Dataset entries:
========

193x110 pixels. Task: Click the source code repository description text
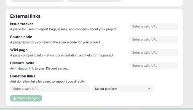pos(55,42)
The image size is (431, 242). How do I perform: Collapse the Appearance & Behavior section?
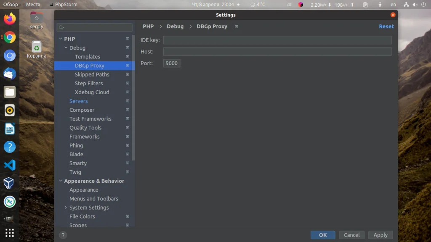60,181

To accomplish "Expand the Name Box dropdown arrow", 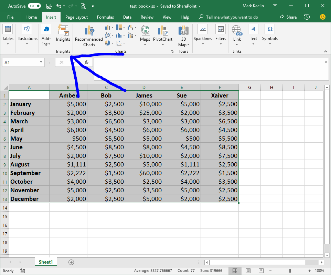I will pos(41,62).

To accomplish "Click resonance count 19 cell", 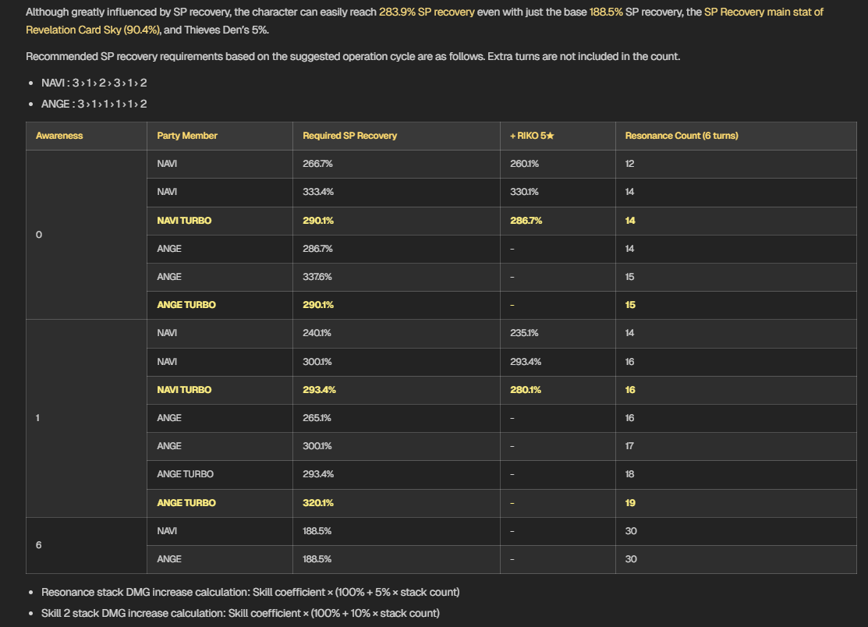I will pos(630,503).
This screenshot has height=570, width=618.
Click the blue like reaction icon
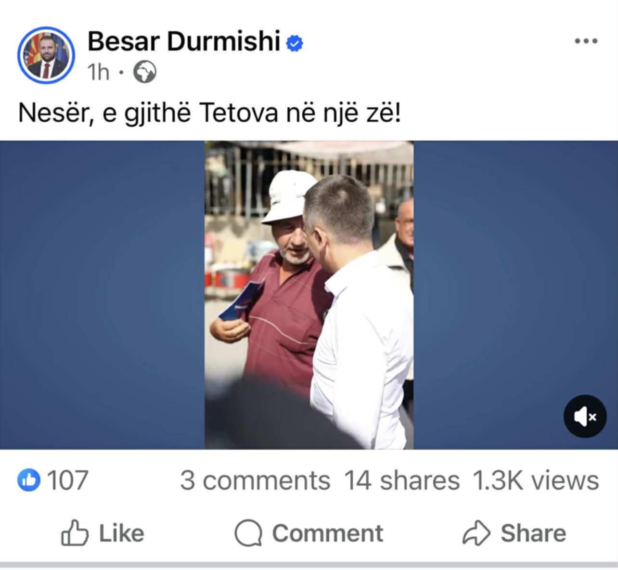click(29, 480)
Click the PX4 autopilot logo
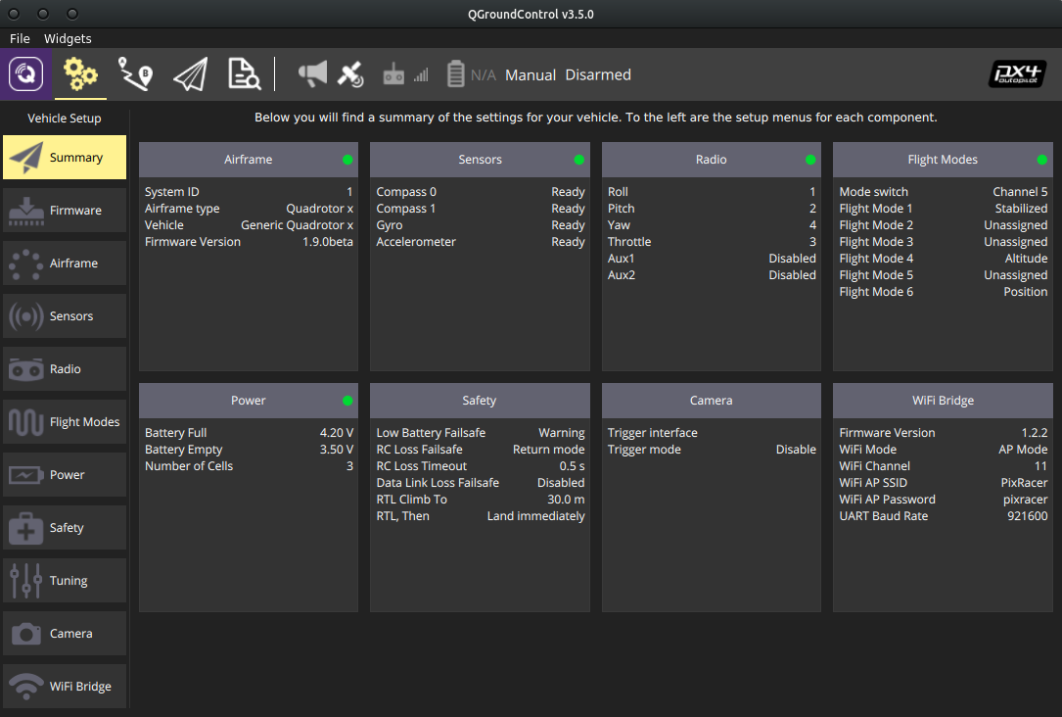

========

● **EXERCISE**:
Return exactly the lines that begin with the one containing "This screenshot has height=570, width=618." and end with the final line of the data above; include no pictures.

● **ANSWER BOX**:
This screenshot has height=570, width=618.
Click the blue like reaction icon
click(29, 480)
Click the PX4 autopilot logo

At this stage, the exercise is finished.